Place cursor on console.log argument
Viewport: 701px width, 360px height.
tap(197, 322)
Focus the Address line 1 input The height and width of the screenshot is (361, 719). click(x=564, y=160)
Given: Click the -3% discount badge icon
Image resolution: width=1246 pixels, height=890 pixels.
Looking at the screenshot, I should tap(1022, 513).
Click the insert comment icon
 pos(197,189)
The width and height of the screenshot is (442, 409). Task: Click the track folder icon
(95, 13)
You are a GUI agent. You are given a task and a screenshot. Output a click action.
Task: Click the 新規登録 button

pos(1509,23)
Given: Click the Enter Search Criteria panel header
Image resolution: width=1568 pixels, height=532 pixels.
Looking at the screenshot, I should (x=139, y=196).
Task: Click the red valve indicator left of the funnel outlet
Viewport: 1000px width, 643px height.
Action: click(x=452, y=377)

▶ **Brief**: Taking the line with "Viewport: 701px width, 360px height." as the start and the last line of the data above as the end, write out those two lines and every line between them exactly, and only those.

▶ **Expected answer**:
Viewport: 701px width, 360px height.
tap(197, 322)
Focus the Address line 1 input The height and width of the screenshot is (361, 719). click(x=564, y=160)
Given: Click the -3% discount badge icon
Image resolution: width=1246 pixels, height=890 pixels.
Looking at the screenshot, I should tap(1022, 513).
Click the insert comment icon
 pos(197,189)
The width and height of the screenshot is (442, 409). Task: Click the track folder icon
(95, 13)
You are a GUI agent. You are given a task and a screenshot. Output a click action.
Task: Click the 新規登録 button

pos(1509,23)
Given: Click the Enter Search Criteria panel header
Image resolution: width=1568 pixels, height=532 pixels.
Looking at the screenshot, I should (x=139, y=196).
Task: Click the red valve indicator left of the funnel outlet
Viewport: 1000px width, 643px height.
Action: click(x=452, y=377)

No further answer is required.